Newt Gingrich, inexplicably, pulled his punches literally getting his swipes at Romney stuck in his craw. Georgie Boy launched into an obsessively annoying line grilling Romney, killing a lot of time, on the question of whether Romney was in favor of states outlawing contraception. Asked and answered, in Romney's weasely way; no, sort of, it's a non-issue. But Georgie, inexplicably, kept insisting until the audience hissed (which may be what his script called for), never asking Santorum, who had openly stated his preference for criminalizing birth control, the question. Inexcusable and inexplicable, absent a conspiracy of interests. Or maybe Georgie really is that stupid.

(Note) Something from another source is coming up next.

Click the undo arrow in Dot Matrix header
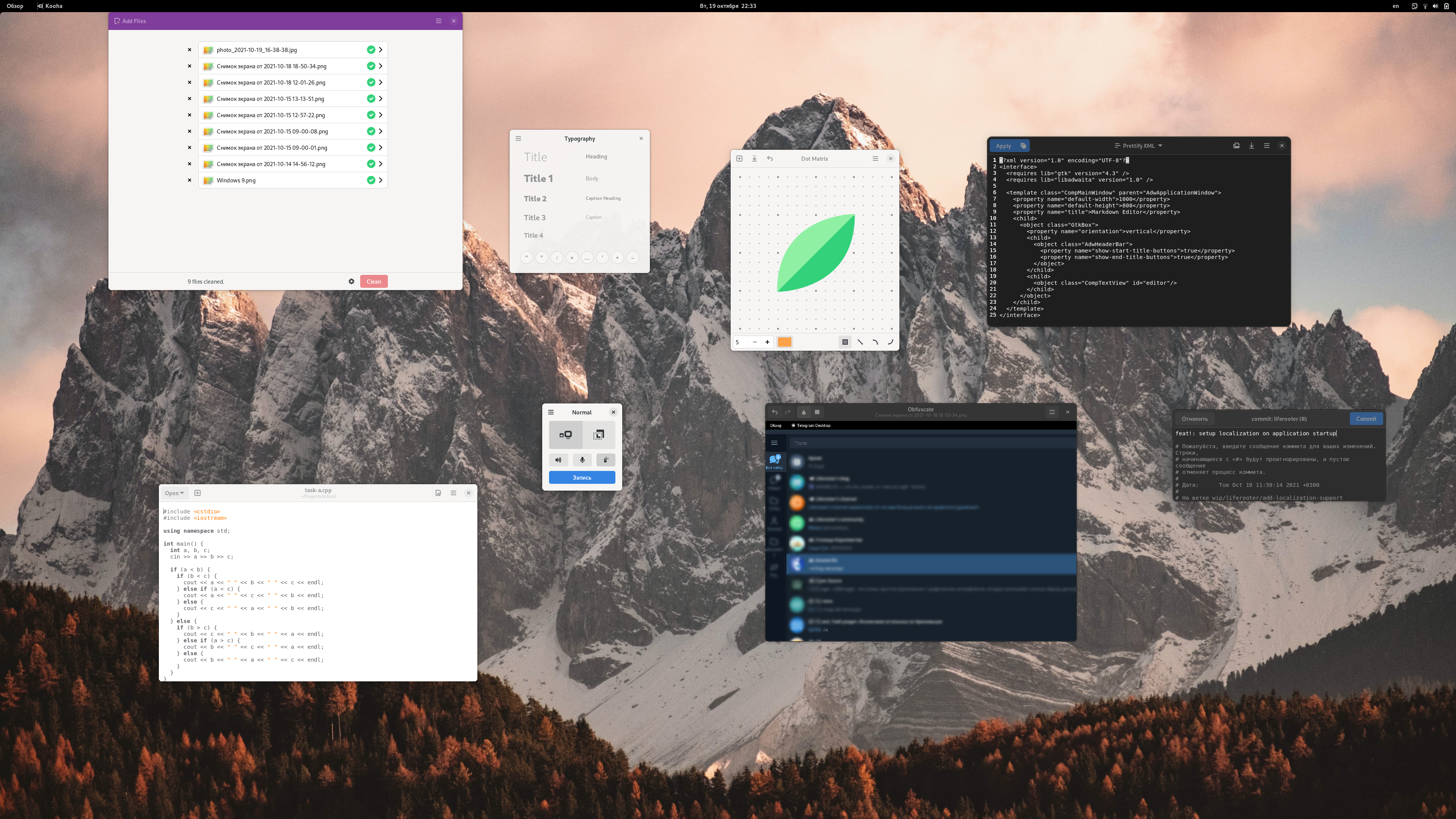Viewport: 1456px width, 819px height. (x=770, y=159)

These were the two biggest stories of tonight's debate: Romney escaped unscathed, and Georgie et al behaved like confused pundits asking scattershot, unfocused questions and utterly betraying their responsibility to report, though they may be mere media personalities and news readers. There was little consequential follow-up, none in the foreign policy segment, especially on Romney's recklessly irresponsible saber-rattling against Iran, along with Perry and Santorum, all chomping at the bit to start a war with a nation of 70 million people that is a formidable regional military power.
Ron Paul, the "constitutionalist," was by far the most reasonable of the bunch, not a particularly high bar, but still, clearly appealing to Democrats and independents. He viciously attacked Gingrich for being a "chicken hawk" who wants to send young people off to war but took several deferments when his turn came up — Paul connected — and Santorum for being a "big government conservative" who voted for multiple spending bills then "did very well" as a lobbyist — connecting again. But Paul never attacked Romney. Clearly, Ron Paul served notice he was conceding Romney's first place finish in New Hampshire and going all-out for that strong second-place finish, ahead of Santorum and Gingrich. The others, by comparison, were timid and paralyzed in the face of the great Romney juggernaut, and more than a bit scared of Paul, too.
Newt Gingrich totally wimped out on directly attacking Romney, citing New York Times and Wall Street Journal articles critical of Romney instead; an utterly defeatist tactic — ridiculous considering he was talking to Republicans — akin to throwing in the towel. For their part, Georgie Boy and his media cabal seemed to deliberately act out a pre-planned establishment 'protect Romney' play, letting him off the hook on the most controversial issues. There were no questions of Mitt's carpet bombing SuperPac attacks on Newt in Iowa, nor a request for an answer to Newt having called Mitt "a liar", or any question about Romneycare funding of abortions, potentially the most damaging line of attack raised against him by Newt. Instead, Georgie Boy spent an inordinate amount of time on the faux diversionary issue of whether states should outlaw contraception — again, it was Santorum's issue, and he was never asked to explain it. But Georgie Boy gave the impression he was pressing Romney — which was his intent? What a despicable worm.
It seemed scripted, as if there was an agreement before the debate between Romney's people and ABC that certain questions would not be raised by the panel. If other candidates did, well, then so be it ... Interestingly, Newt was effectively muzzled; Perry was mum; Huntsman ineffective — the weird moment when he spoke Chinese made him sound like the Manchurian candidate of the Paul ad — and Romney landed the hardest counter-punch pointedly noting Huntsman served the President as Ambassador to China; Santorum was timid toward Romney and defensive against Ron Paul ... who seemed to be the only candidate onstage that was unscripted and not in on any prior non-aggression pact.
Ron Paul won. Romney won. Santorum, tied. Newt, Huntsman and Perry lost. Oh, and the voters lost as well.